File photo: Egyptian parliament (Photo: Reuters)
Following a three-week Christmas holiday, Egypt's parliament will reconvene Sunday to grapple with a host of issues.
According to the schedule of debate on Sunday, parliament will meet to discuss the new government-drafted amendments to Egypt's Central Depository and Registration Law (93/2000).
A report jointly prepared by parliament's economic and legislative and constitutional affairs committees said the 60-article Central Depository and Registration Law forms the basis of the performance of the stock market and that it is critical for creating a more investment-friendly climate in Egypt.
"This law, passed in 2000, is a turning point in the history of the Egyptian stock market. It led to transforming trade operations on the stock market from manual to electronic," said the report.
The amendments, the report said, aim to achieve a number of objectives.
"First, they are meant to be in line with the 2015 amendment of the Joint Stock Companies Law (17/2015) which made trading of the shares of these companies (numbering 130,000) governed by the central depository and registration system," said the report, adding that "second, they aim to be in harmony with the 2018 amendments of the Capital Market Law which led to the creation of the future contracts bourse that will also be regulated by the central depository and registration system."
Third, said the report, the amendments open the door for new companies to join the business of central depository and registration works.
"Right now, one company, the public sector Misr Maqassa (Clearance), is monopolising the business in this sector. With the new law, this will no longer be the case.
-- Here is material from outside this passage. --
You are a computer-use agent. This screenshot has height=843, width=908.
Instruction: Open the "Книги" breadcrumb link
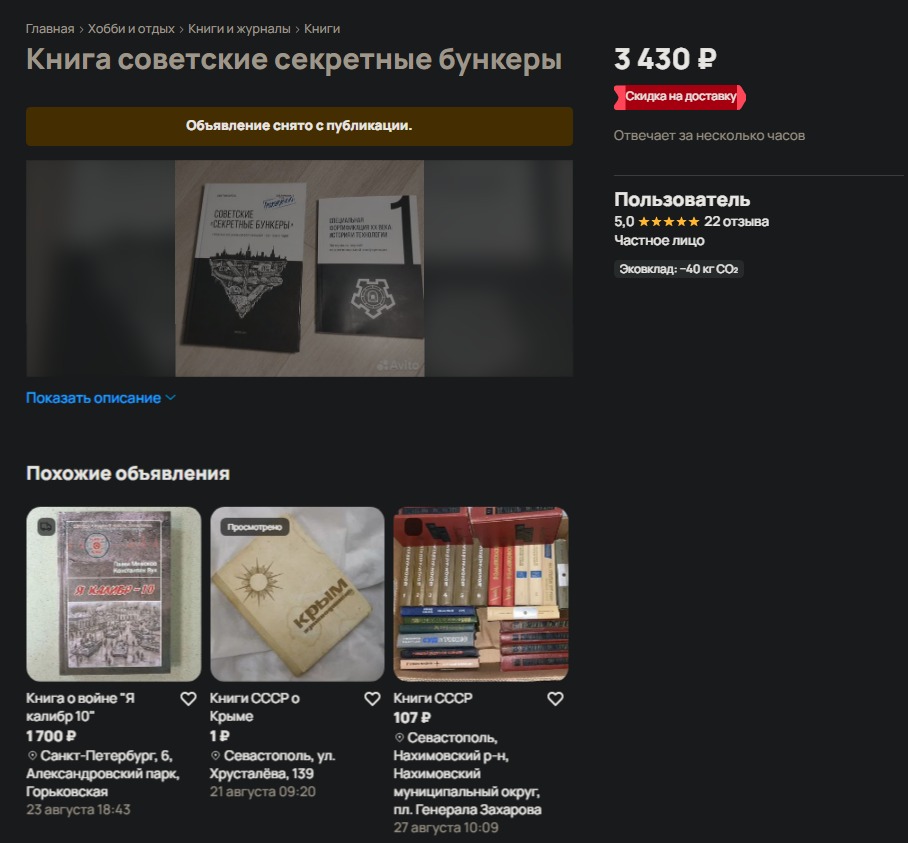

Private companies will be allowed to join," said the report.
The government's financial securities (treasury bills and bonds) which are issued by the Central Bank of Egypt (CBE) on behalf of the Ministry of Finance, will be monopolised by a company fully owned by the CBE and licensed by the Financial Control Authority.
The government’s explanatory note on the law said the amendments regulate the activities of clearance and settlement of financial securities "and this is necessary for settling the legalities of trading in financial securities and the rights and obligations of those who do business in this sector."
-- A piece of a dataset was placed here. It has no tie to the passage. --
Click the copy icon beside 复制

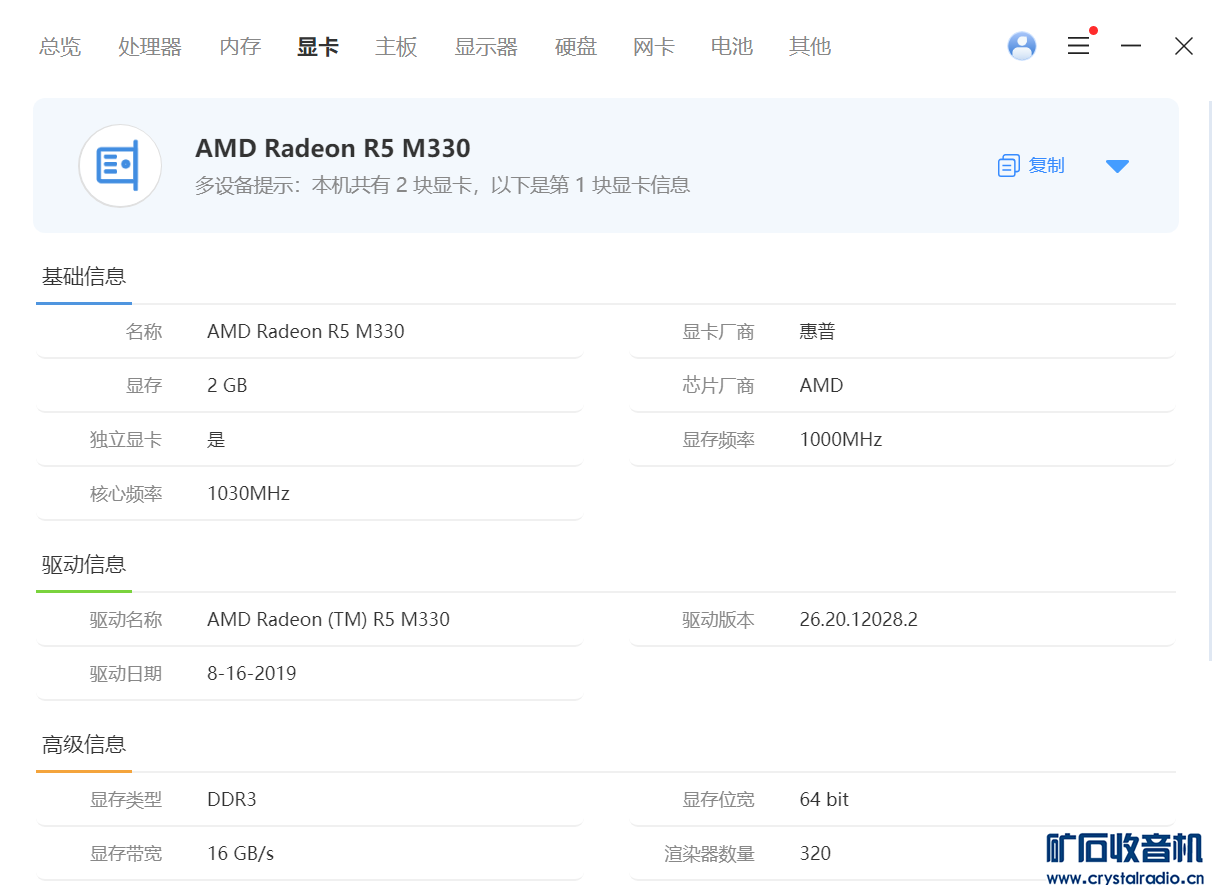1008,166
When the amendments came up for debate for the first time in a meeting held by the economic committee on 20 October, Abdel-Hamid Ibrahim, an advisor to the chairman of the Financial Control Authority, explained that "the goal of the amendments is to help attract more investments to the stock securities market in a manner that could positively impact the international credit rating of Egypt.
“The new amendments do not affect in any way the existing entity which is in charge of the clearance and settlement system, since it is internationally recognised,” Ibrahim noted.
The meeting saw much debate on Article 35 that allows the CBE to monopolise business in treasury bonds and bills via a joint-venture company to be formed for his purpose.
Article 35 also states that the Financial Control Authority is the entity officially authorised to license joint-venture companies to do the business of the clearance and settlement of contracts concluded on the stock market.
The article lists all the requirements that must be first met for joint-venture companies to obtain an official licence.
Ashraf El-Araby, deputy chairman of parliament’s economic committee, said since the amendments are closely related to the investment and capital market, the committee was keen to hold intensive discussions on all its articles, individually, to ensure it will positively affect the economic and business climate of Egypt.